Correlation Between Plastic Omnium and International Business
Can any of the company-specific risk be diversified away by investing in both Plastic Omnium and International Business at the same time? Although using a correlation coefficient on its own may not help to predict future stock returns, this module helps to understand the diversifiable risk of combining Plastic Omnium and International Business into the same portfolio, which is an essential part of the fundamental portfolio management process.
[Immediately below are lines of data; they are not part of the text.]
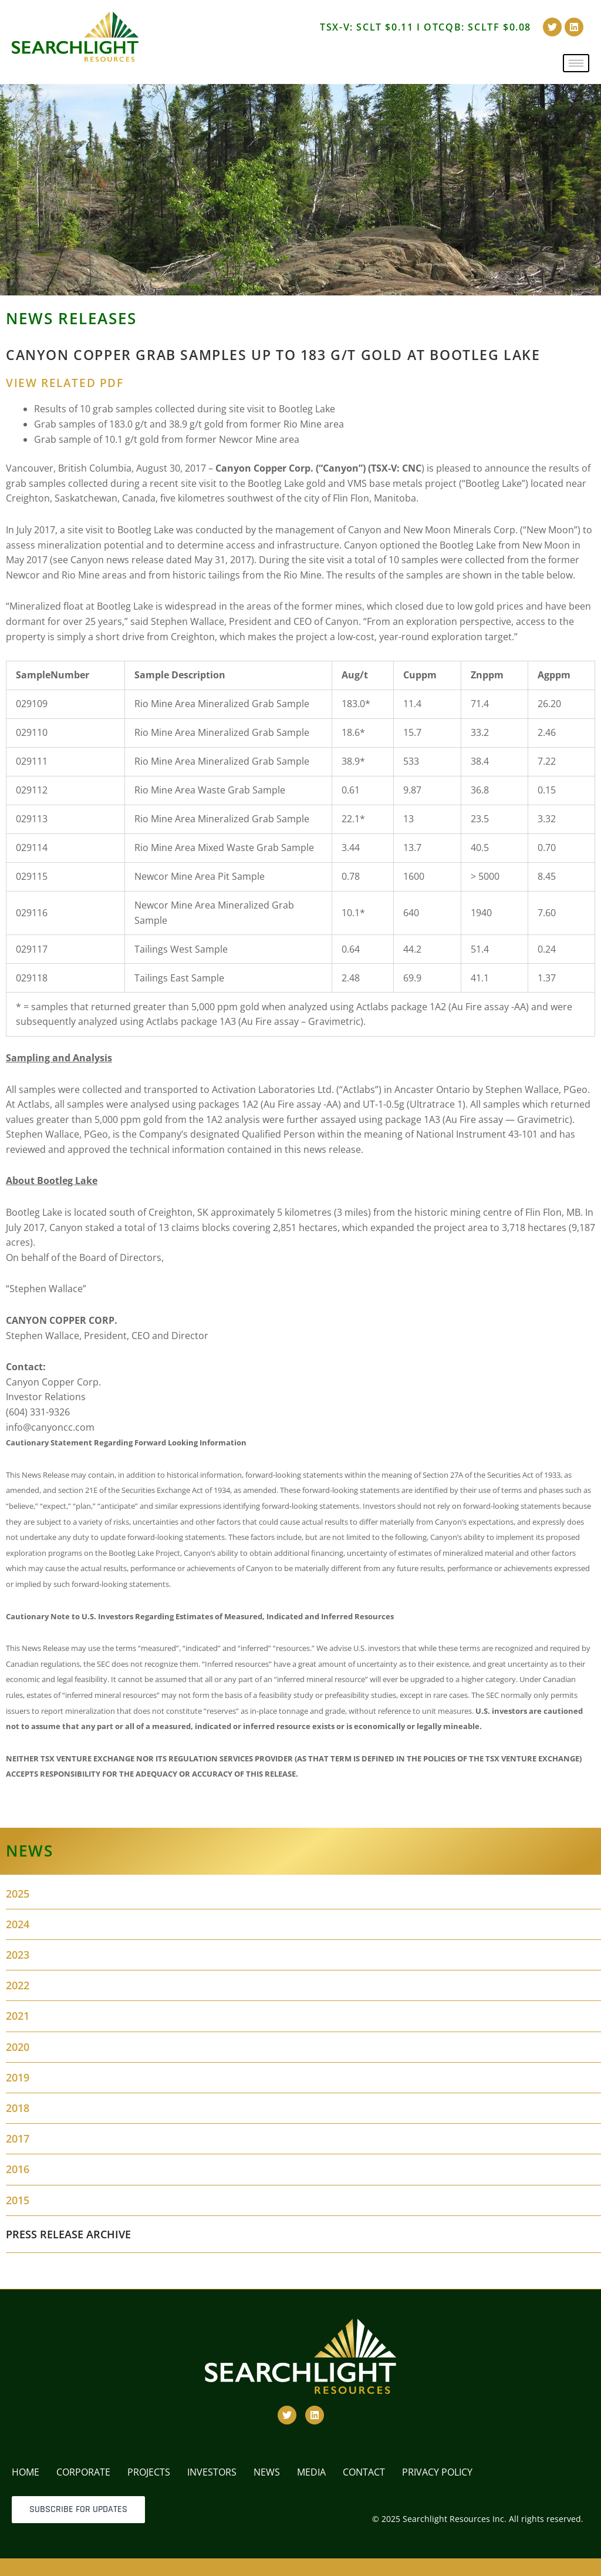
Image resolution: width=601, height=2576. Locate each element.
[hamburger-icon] (576, 63)
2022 (17, 1985)
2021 (17, 2016)
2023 (17, 1955)
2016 (17, 2169)
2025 (17, 1893)
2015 (17, 2200)
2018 (17, 2108)
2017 (17, 2138)
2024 (17, 1924)
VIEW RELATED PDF (65, 383)
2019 (17, 2077)
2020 (17, 2047)
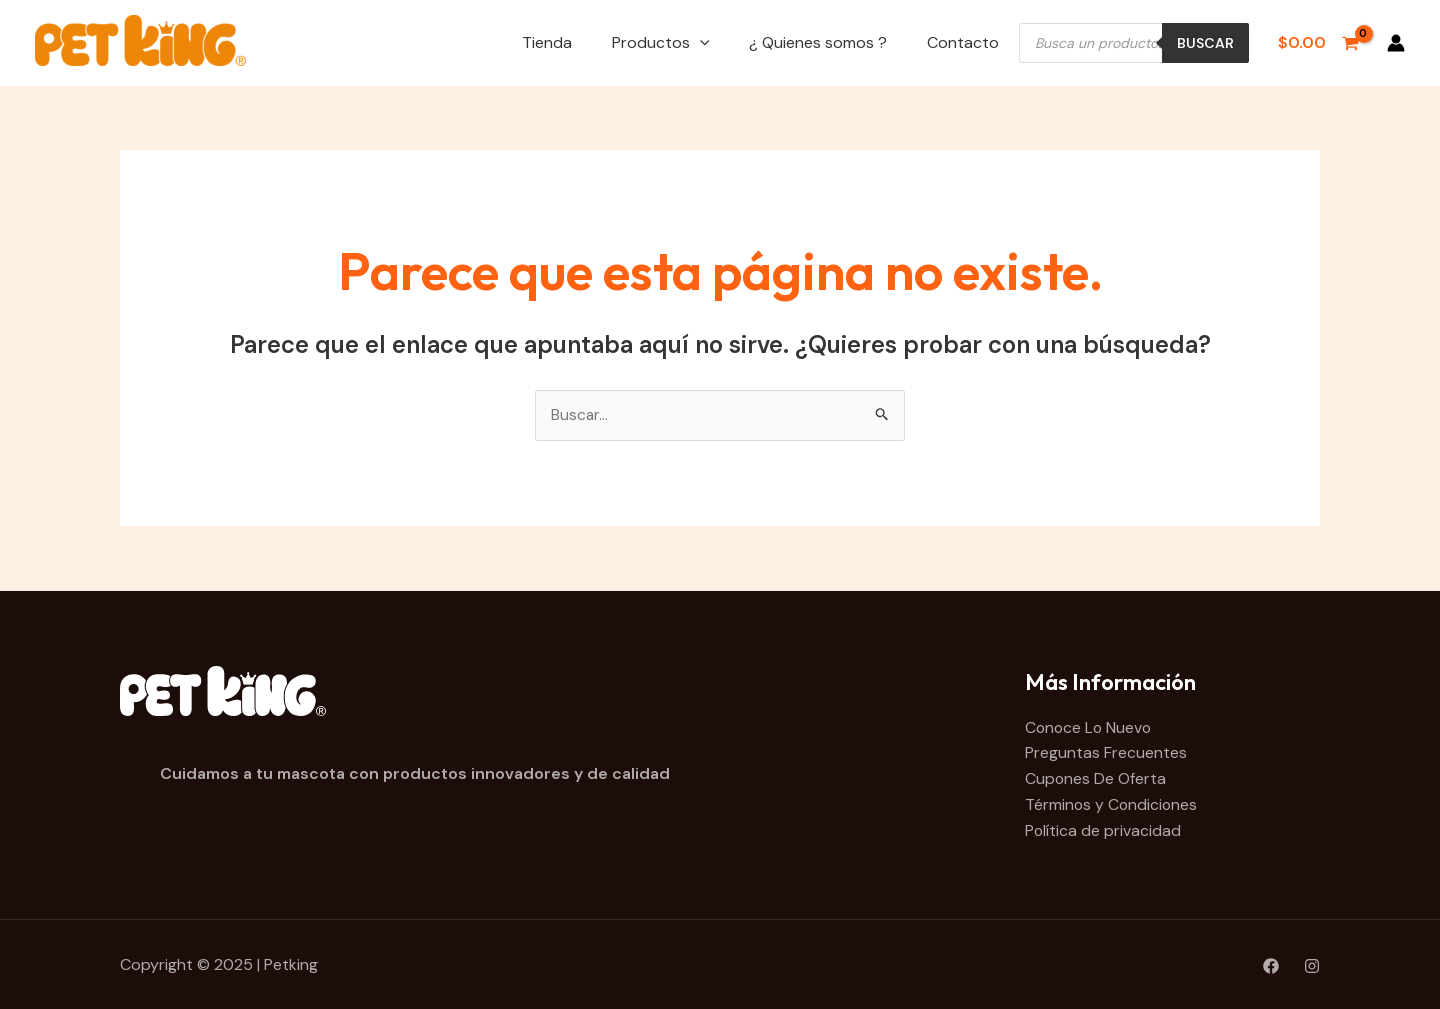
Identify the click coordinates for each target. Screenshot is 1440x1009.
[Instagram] (1312, 965)
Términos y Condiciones (1112, 804)
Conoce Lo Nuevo (1090, 727)
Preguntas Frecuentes (1106, 753)
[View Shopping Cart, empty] (1318, 43)
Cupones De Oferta (1096, 778)
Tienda (547, 42)
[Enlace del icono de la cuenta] (1396, 43)
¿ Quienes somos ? (818, 42)
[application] (700, 42)
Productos (661, 42)
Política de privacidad (1103, 830)
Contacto (963, 42)
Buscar (1205, 43)
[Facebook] (1271, 965)
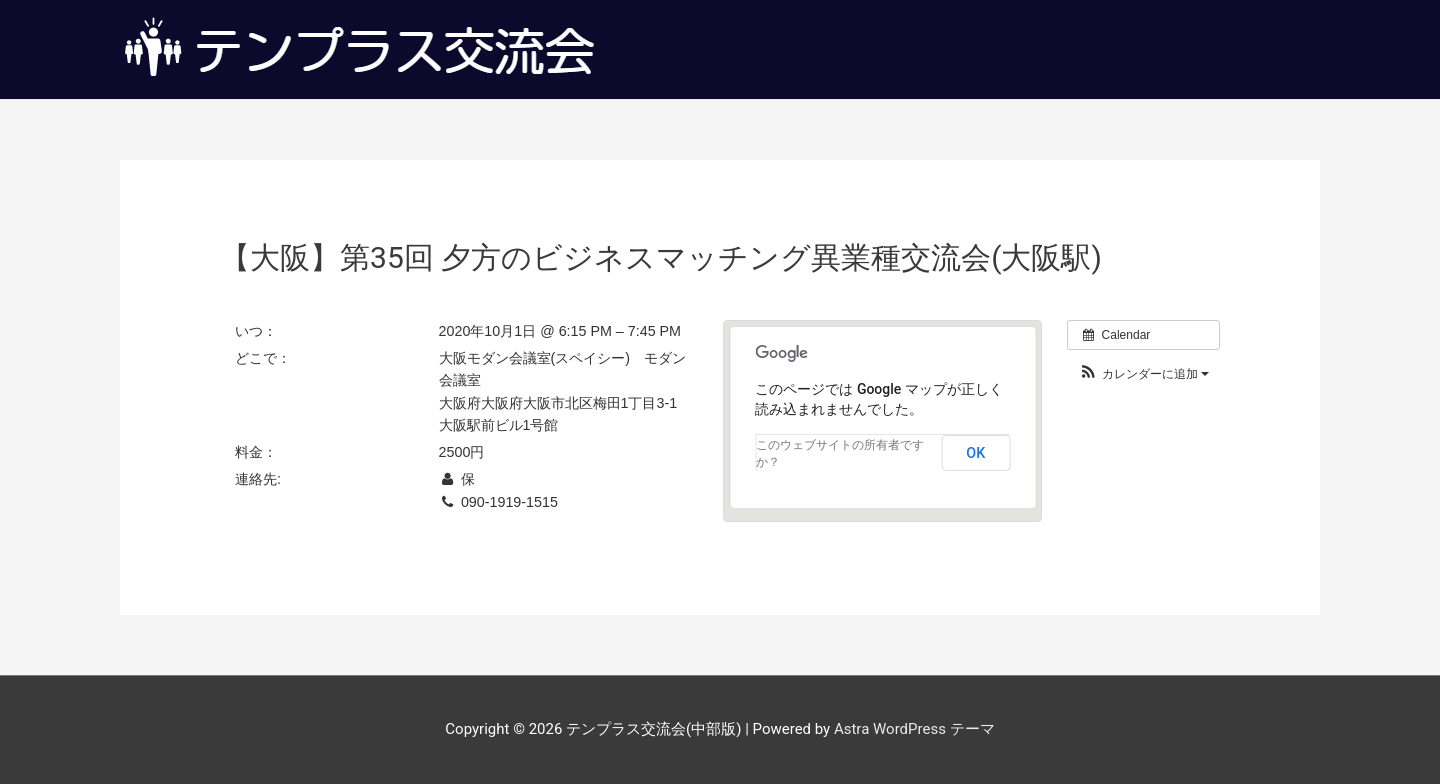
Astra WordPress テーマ (914, 729)
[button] (1143, 374)
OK (975, 453)
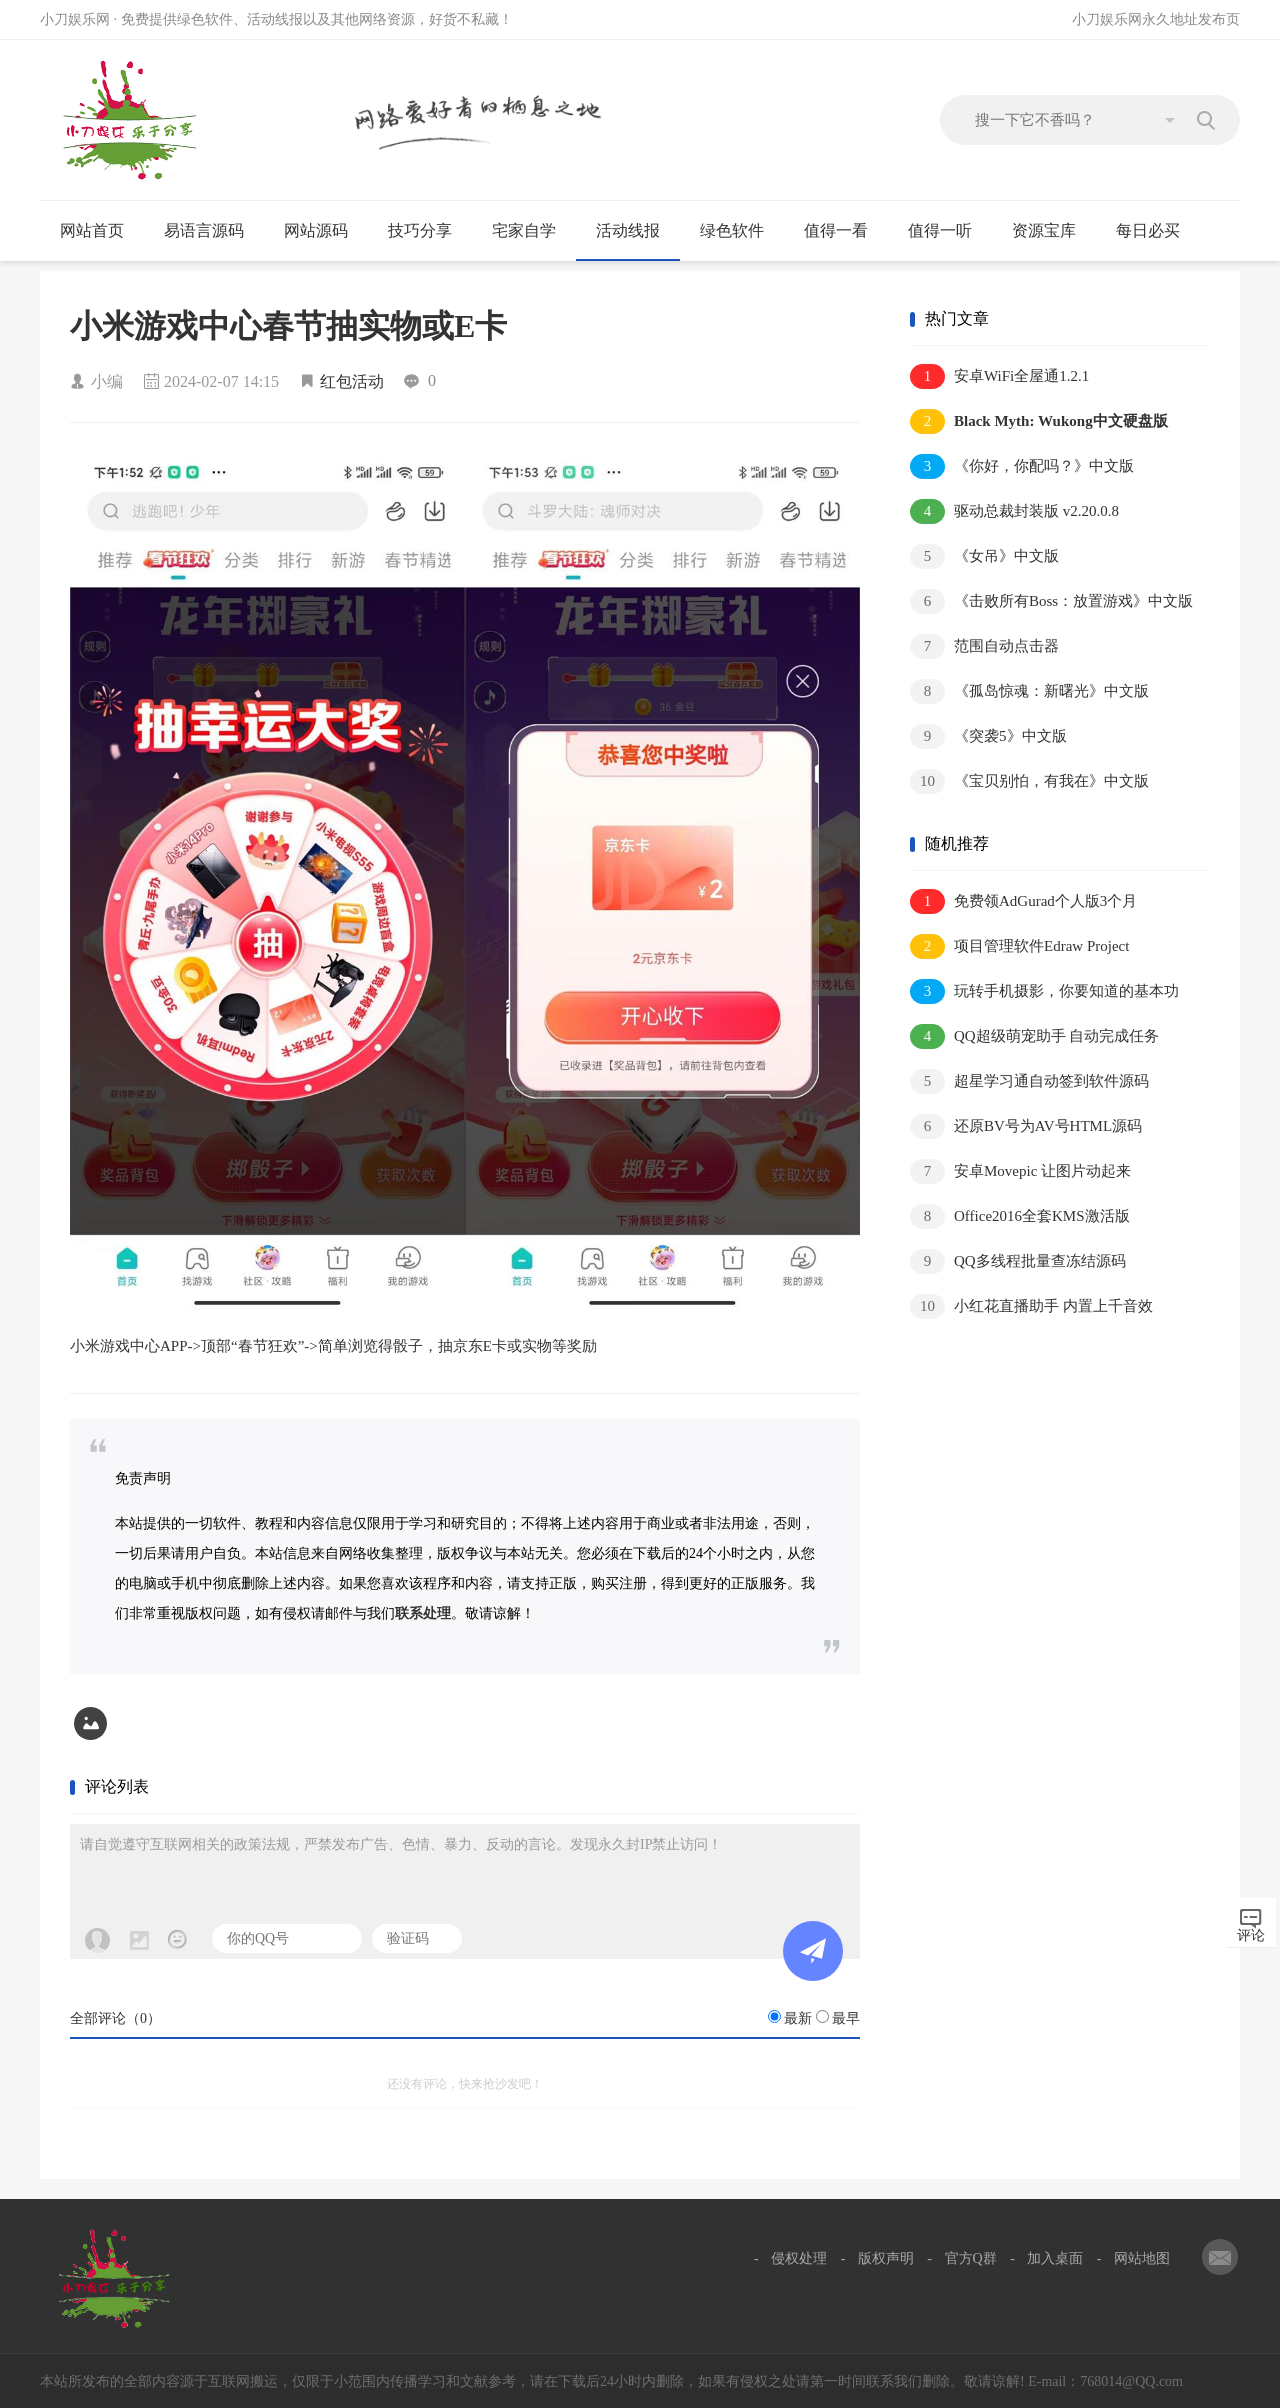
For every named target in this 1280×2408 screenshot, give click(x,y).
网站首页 (92, 230)
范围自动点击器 (984, 646)
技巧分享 (428, 231)
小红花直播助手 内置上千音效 (1031, 1306)
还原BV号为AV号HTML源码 (1026, 1126)
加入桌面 (1055, 2258)
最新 (798, 2018)
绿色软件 (740, 231)
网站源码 (324, 231)
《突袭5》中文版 (988, 736)
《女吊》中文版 (984, 556)
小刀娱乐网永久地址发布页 (1156, 19)
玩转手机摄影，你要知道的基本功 (1044, 991)
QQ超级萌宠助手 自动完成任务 (1034, 1036)
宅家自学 (532, 231)
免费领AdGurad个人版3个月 (1023, 901)
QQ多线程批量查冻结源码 (1018, 1261)
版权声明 (886, 2258)
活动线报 (636, 231)
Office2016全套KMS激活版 (1020, 1216)
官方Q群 (971, 2258)
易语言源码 (212, 231)
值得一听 (948, 231)
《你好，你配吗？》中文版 (1022, 466)
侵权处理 (799, 2258)
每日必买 (1148, 230)
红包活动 (352, 381)
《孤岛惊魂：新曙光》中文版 (1029, 691)
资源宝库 (1052, 231)
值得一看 (844, 231)
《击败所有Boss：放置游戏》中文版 (1051, 601)
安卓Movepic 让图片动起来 (1020, 1171)
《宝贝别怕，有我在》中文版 (1029, 781)
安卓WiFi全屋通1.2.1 (999, 376)
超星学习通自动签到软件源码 (1029, 1081)
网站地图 (1142, 2258)
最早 (846, 2018)
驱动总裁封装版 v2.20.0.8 (1014, 511)
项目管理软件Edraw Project (1019, 946)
By analyzing existing cross correlation between Plastic Omnium and International Business Machines, you can compare the effects of market volatilities on Plastic Omnium and International Business and check how they will diversify away market risk if combined in the same portfolio for a given time horizon. You can also utilize pair trading strategies of matching a long position in Plastic Omnium with a short position of International Business. Check out your portfolio center. Please also check ongoing floating volatility patterns of Plastic Omnium and International Business.
Diversification Opportunities for Plastic Omnium and International Business
0.36 | Correlation Coefficient |
Weak diversification
The 3 months correlation between Plastic and International is 0.36. Overlapping area represents the amount of risk that can be diversified away by holding Plastic Omnium and International Business Machine in the same portfolio, assuming nothing else is changed. The correlation between historical prices or returns on International Business and Plastic Omnium is a relative statistical measure of the degree to which these equity instruments tend to move together. The correlation coefficient measures the extent to which returns on Plastic Omnium are associated (or correlated) with International Business. Values of the correlation coefficient range from -1 to +1, where. The correlation of zero (0) is possible when the price movement of International Business has no effect on the direction of Plastic Omnium i.e., Plastic Omnium and International Business go up and down completely randomly.
Pair Corralation between Plastic Omnium and International Business
Assuming the 90 days trading horizon Plastic Omnium is expected to generate 1.93 times more return on investment than International Business. However, Plastic Omnium is 1.93 times more volatile than International Business Machines. It trades about 0.1 of its potential returns per unit of risk. International Business Machines is currently generating about 0.06 per unit of risk. If you would invest 929.00 in Plastic Omnium on October 24, 2024 and sell it today you would earn a total of 144.00 from holding Plastic Omnium or generate 15.5% return on investment over 90 days.
Time Period | 3 Months [change] |
Direction | Moves Together |
Strength | Very Weak |
Accuracy | 98.33% |
Values | Daily Returns |
Plastic Omnium vs. International Business Machine
Performance |
Timeline |
Plastic Omnium |
International Business |
Plastic Omnium and International Business Volatility Contrast
Predicted Return Density |
Returns |
Pair Trading with Plastic Omnium and International Business
The main advantage of trading using opposite Plastic Omnium and International Business positions is that it hedges away some unsystematic risk. Because of two separate transactions, even if Plastic Omnium position performs unexpectedly, International Business can make up some of the losses. Pair trading also minimizes risk from directional movements in the market. For example, if an entire industry or sector drops because of unexpected headlines, the short position in International Business will offset losses from the drop in International Business' long position.Plastic Omnium vs. SILICON LABORATOR | Plastic Omnium vs. DICKS Sporting Goods | Plastic Omnium vs. PARKEN Sport Entertainment | Plastic Omnium vs. AIR PRODCHEMICALS |
International Business vs. TRI CHEMICAL LABORATINC | International Business vs. KINGBOARD CHEMICAL | International Business vs. GameStop Corp | International Business vs. GAMESTOP |
Check out your portfolio center.Note that this page's information should be used as a complementary analysis to find the right mix of equity instruments to add to your existing portfolios or create a brand new portfolio. You can also try the Technical Analysis module to check basic technical indicators and analysis based on most latest market data.